On a decomposition of a conditional distribution

795 Views Asked by At

I am trying to make some sense out of equation (7) in the recent paper of Peter van Leeuwen: "Representation errors and retrievals in linear and nonlinear data assimilation"

http://onlinelibrary.wiley.com/doi/10.1002/qj.2464/abstract

The argument goes as follows. Suppose $y$ are the observations (taken in a modeled area $i$) that will be assimilated, $x$ denotes the value of the model state and $p(y|x)$ is the PDF of $y$ given that the model state is $x$, i.e., the solution of the data assimilation problem. The observation equation reads

$$y = H(x) + \epsilon$$

where $H$ is the observation operator and $\epsilon$ denotes the representation + measurement errors. $H(x)$ is that part of the model state vector that is related to observations in area $i$.

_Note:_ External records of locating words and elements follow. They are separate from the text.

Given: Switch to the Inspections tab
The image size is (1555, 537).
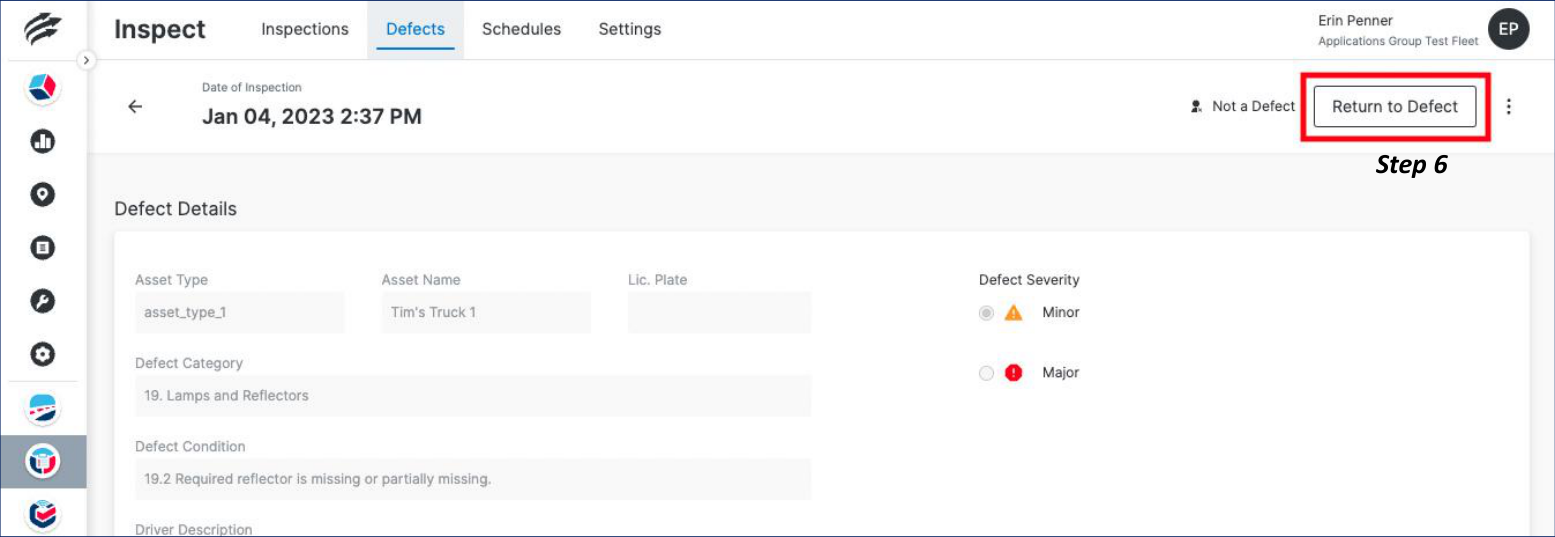Looking at the screenshot, I should [x=305, y=30].
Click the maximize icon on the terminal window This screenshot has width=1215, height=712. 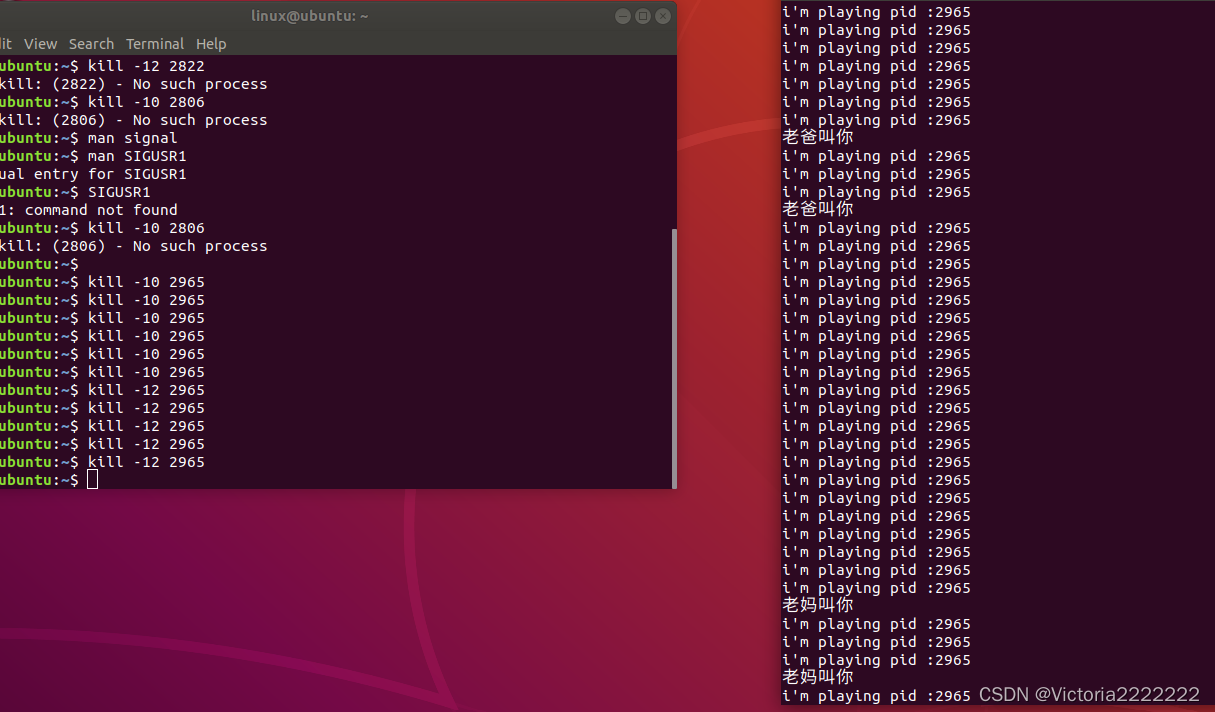(642, 16)
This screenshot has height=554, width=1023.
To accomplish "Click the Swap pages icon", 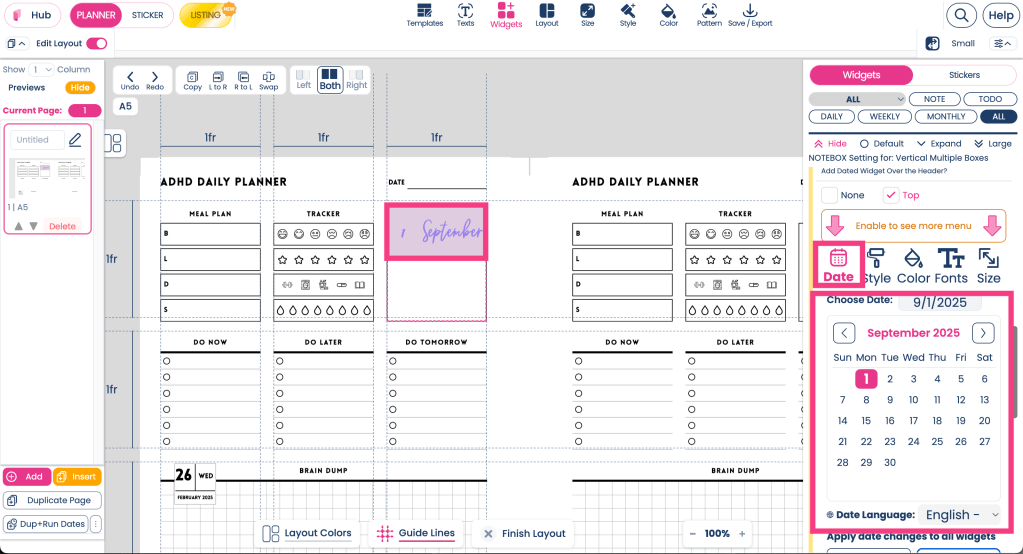I will click(268, 80).
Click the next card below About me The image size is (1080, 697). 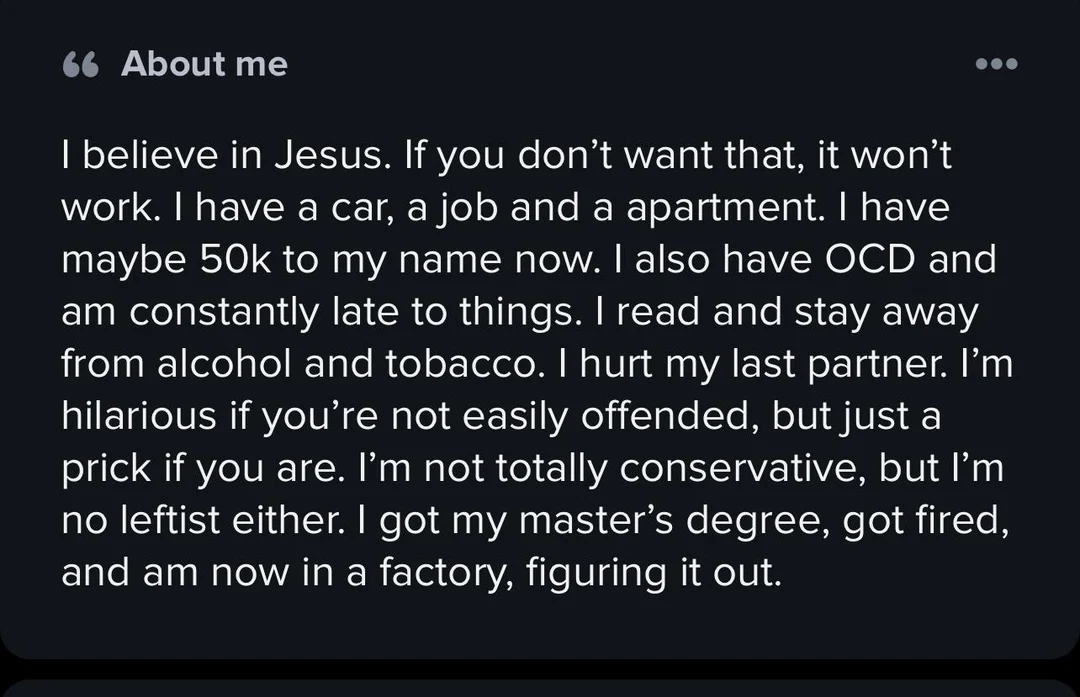click(x=540, y=688)
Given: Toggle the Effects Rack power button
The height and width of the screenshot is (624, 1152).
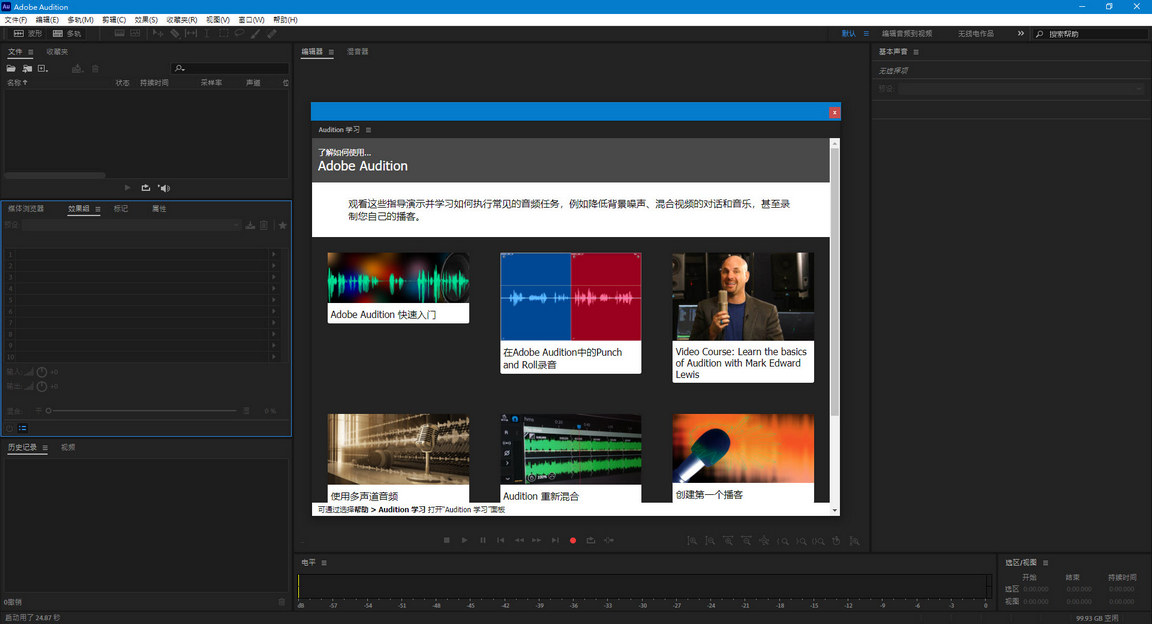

The author then defines the vector $z = H(x) + \tilde{z}$ in observation space, where $\tilde{z}$ is the high-resolution variation (in area $i$) at the location where observation $y$ was taken. Thus, $z$ is a vector with elements $H(x) + \tilde{z}$, where $H(x)$ is the same for all elements and $\tilde z$ varies from element to element.

Equation (7) then reads:

$$ p(y|x) = \int p(y|x,\tilde{z}) p(\tilde{z}|x) \mathrm{d} \tilde{z} = \int p(y|z) p(\tilde{z}|x) \mathrm{d}\tilde{z} . $$

How exactly is this equation derived? My probability theory is a bit rusty...

1

There are 1 best solutions below

1
On BEST ANSWER

A simpler example first to highlight the use of marginal distributions: \begin{align*} p(y)=\int p(y,\tilde{z})d\tilde{z}=\int p (y|\tilde{z})p (\tilde{z})d\tilde{z} \end{align*} http://en.wikipedia.org/wiki/Marginal_distribution

Marginal distributions interact with conditional distributions in the following way: \begin{align*} p(y|x)=\int p(y,\tilde{z}|x)d\tilde{z}=\int p (y|\tilde{z},x)p (\tilde{z}|x)d\tilde{z}. \end{align*} Joint probabilities, conditional probabilities with the chain rule.